Work to do:
Write out the records word for word, starting at the beginning of the records and going on through the line that contains "Action: [361, 283]", with both ends included. Leave the pictures out of the copy.

*** Recorded information ***

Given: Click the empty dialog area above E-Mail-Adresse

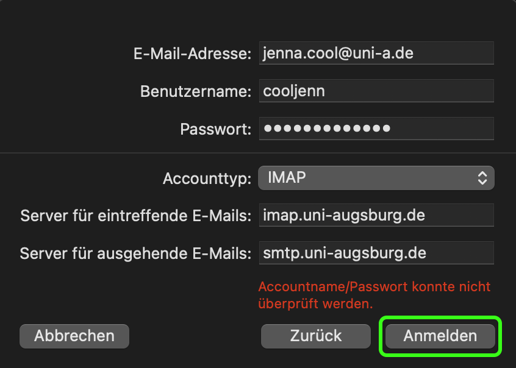Looking at the screenshot, I should point(258,18).
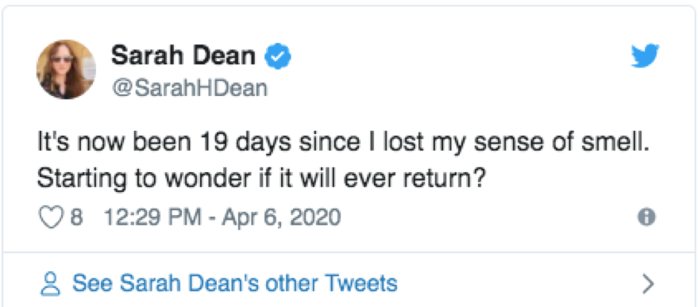Image resolution: width=698 pixels, height=307 pixels.
Task: Click the word Tweets in footer link
Action: [361, 283]
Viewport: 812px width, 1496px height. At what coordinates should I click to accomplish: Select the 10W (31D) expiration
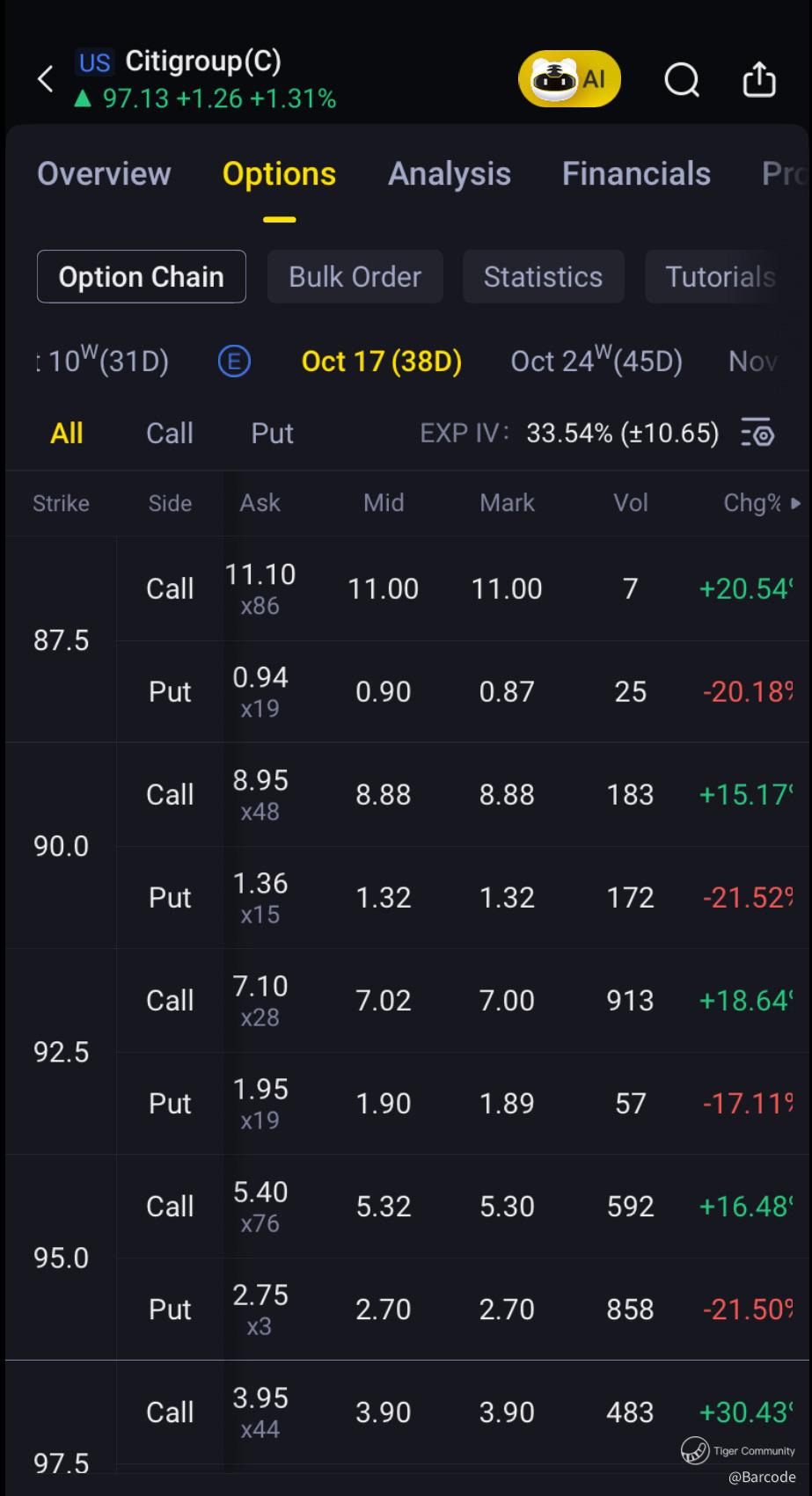coord(104,361)
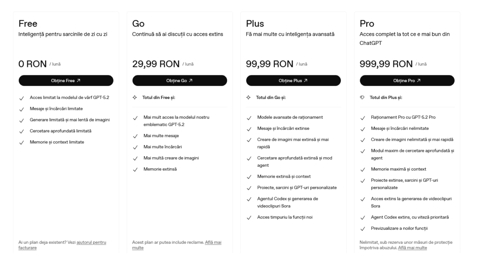480x253 pixels.
Task: Click checkmark next to Cercetare aprofundată limitată
Action: coord(22,131)
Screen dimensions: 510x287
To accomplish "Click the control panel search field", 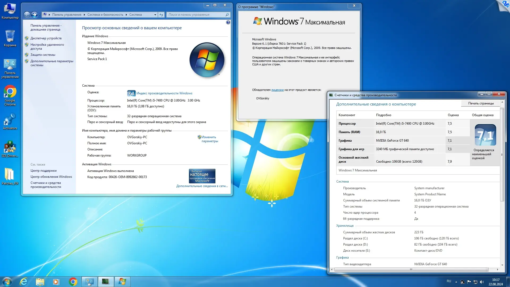I will point(196,15).
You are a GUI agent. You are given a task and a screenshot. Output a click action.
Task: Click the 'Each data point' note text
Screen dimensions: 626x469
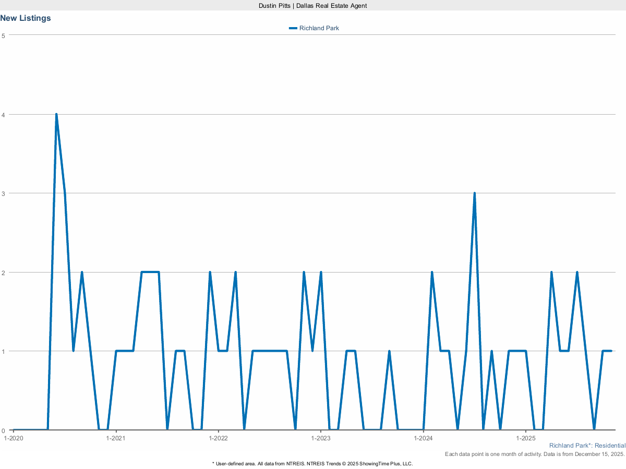click(x=535, y=454)
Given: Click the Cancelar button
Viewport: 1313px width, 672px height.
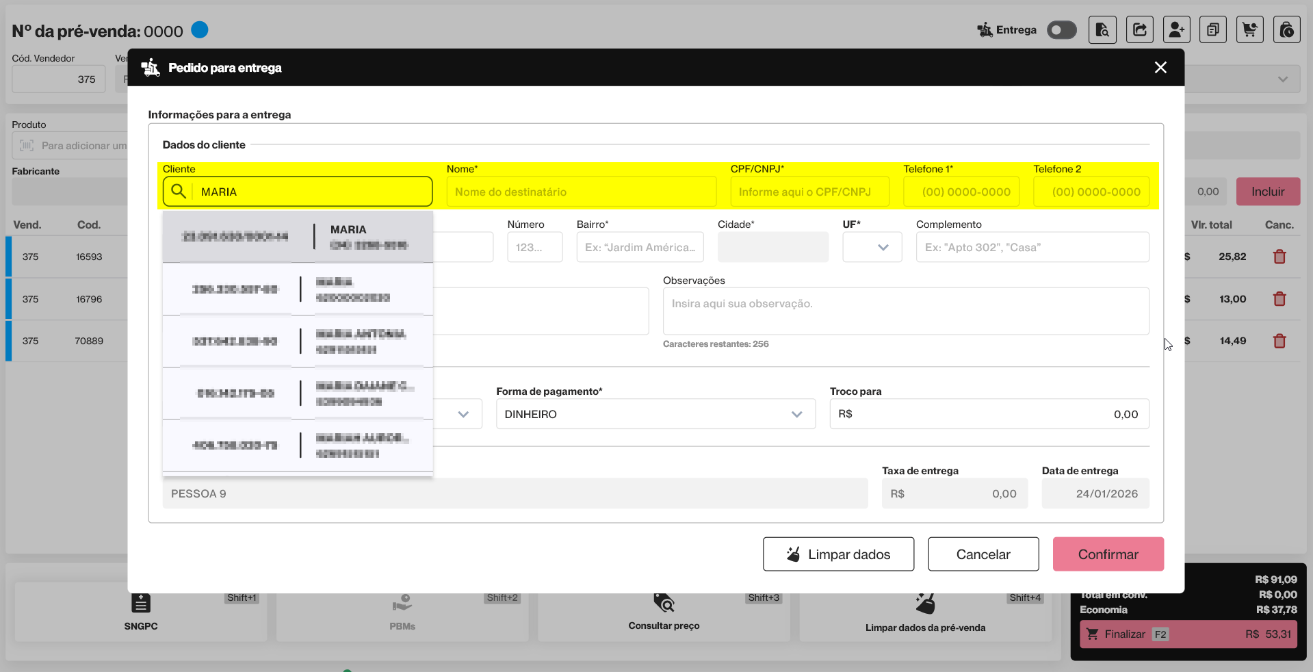Looking at the screenshot, I should point(983,554).
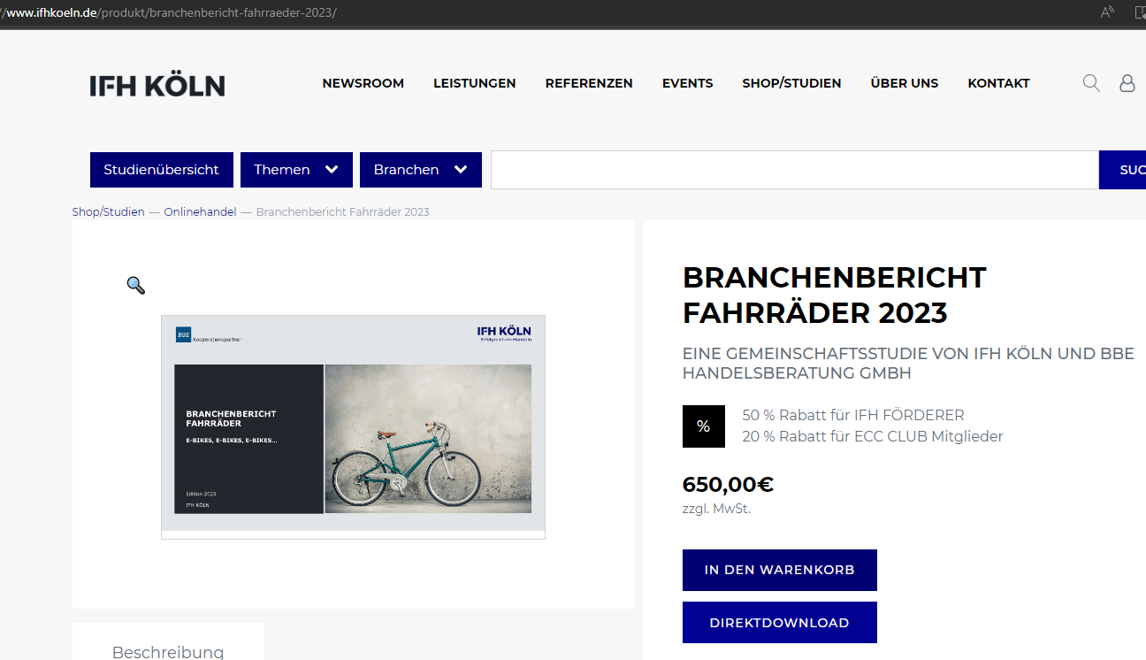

***

Written answer:
Given: Click the empty dialog area above E-Mail-Adresse

Looking at the screenshot, I should point(258,18).
Image resolution: width=698 pixels, height=307 pixels.
Task: Click the word Tweets in footer link
Action: [361, 283]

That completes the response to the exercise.